TUCSON, Ariz. — Voters here dealt the right wing a stinging defeat in the Nov. 8 city election, in keeping with what appeared to be a nationwide voter rebuff to the GOP.
Republican incumbents Kathleen Dunbar and Fred Ronstadt were soundly thrashed at the polls by Democrats Karin Uhlich and Nina Trasoff, who garnered 61 percent and 65 percent of the vote, respectively. Steve Leal, another Democrat, faced no opposition. As a result, Democrats now hold five of the six seats on the City Council.
Carol West, an independent who dropped her Democratic Party affiliation last year, holds the sixth seat. This leaves Mayor Bob Walkup as the only Republican remaining in city government.

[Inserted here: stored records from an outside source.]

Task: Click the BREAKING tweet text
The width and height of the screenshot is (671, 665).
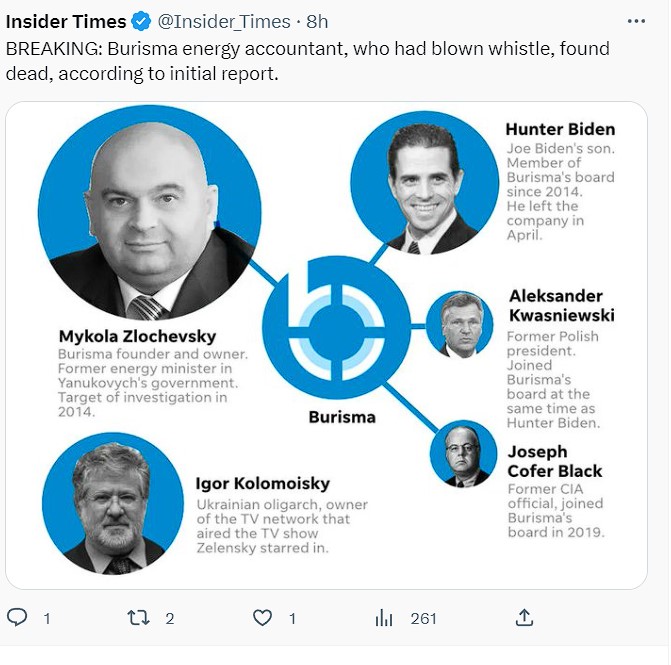Action: click(x=308, y=61)
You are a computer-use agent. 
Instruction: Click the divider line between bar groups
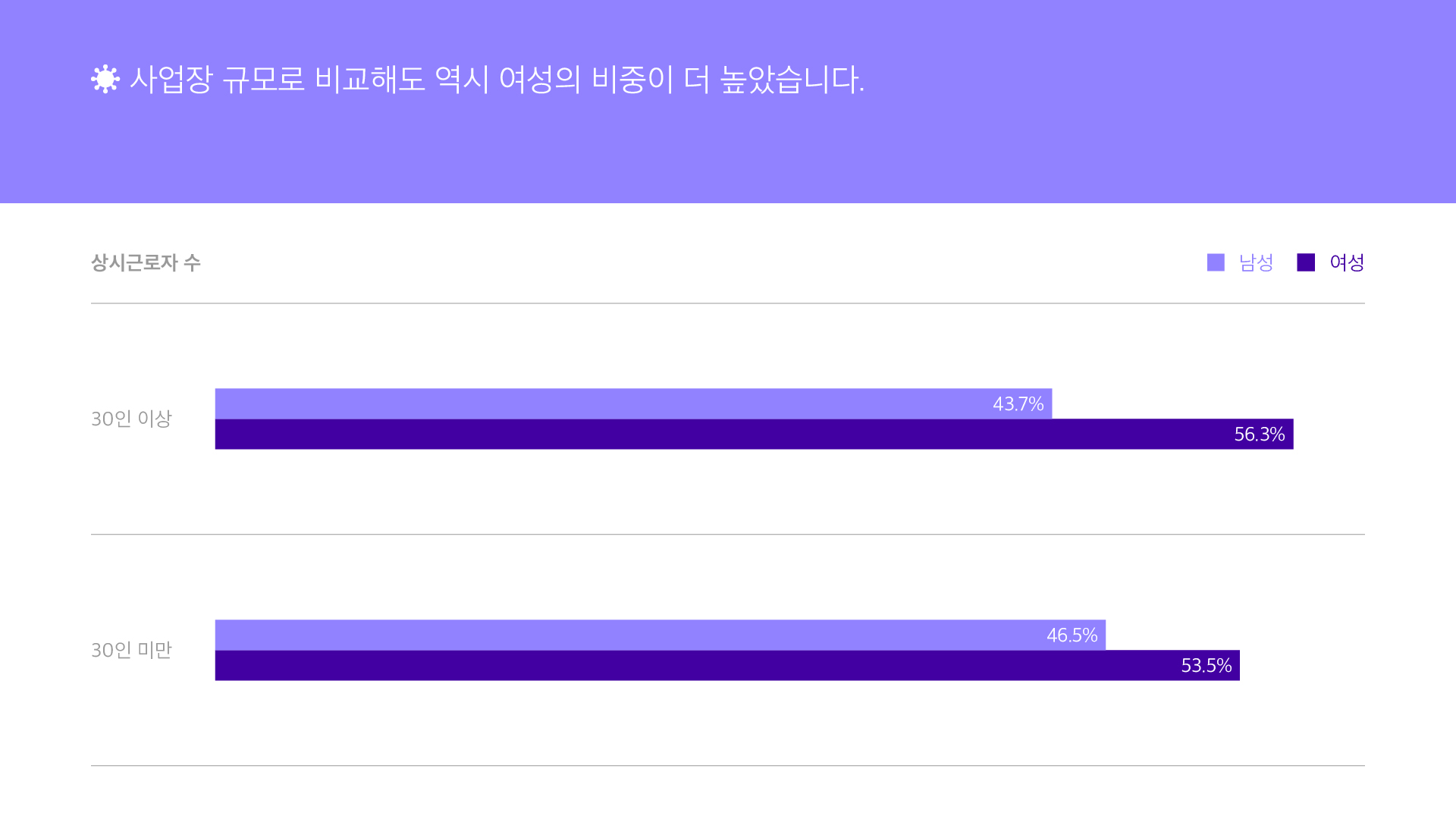pyautogui.click(x=728, y=534)
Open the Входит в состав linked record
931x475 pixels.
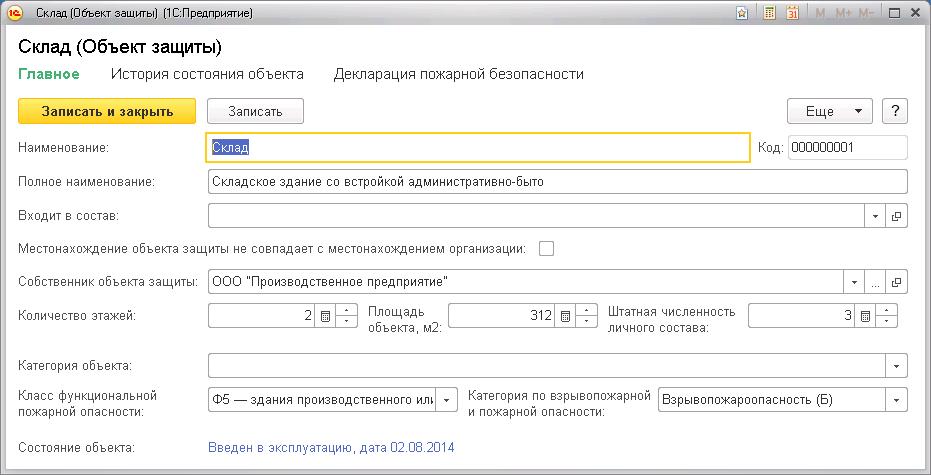pyautogui.click(x=896, y=216)
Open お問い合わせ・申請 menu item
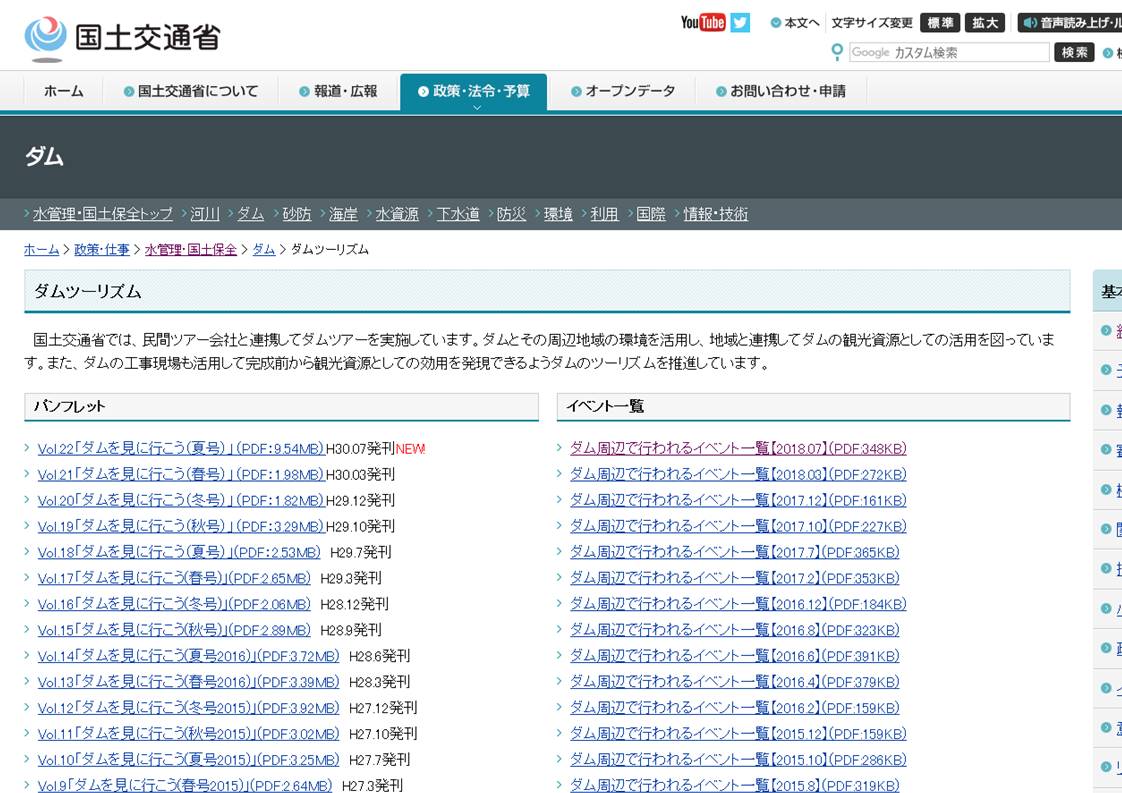The height and width of the screenshot is (793, 1122). point(780,91)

The winning campaigns criticized the pro-developer and anti-working-class positions of the incumbents, who prior to the election had forged pro-business majority with the support of the mayor and West. Tucson residents were dissatisfied with a regressive $14 garbage tax imposed on them last year and the reluctance of the Council to impose fair impact fees on developers.
Both Dunbar and Walkup attributed the losses to the unpopularity of President Bush and the war in Iraq.
Tucson will have a majority of women on the City Council for the first time in its history, and Uhlich will be the Council’s first openly gay member.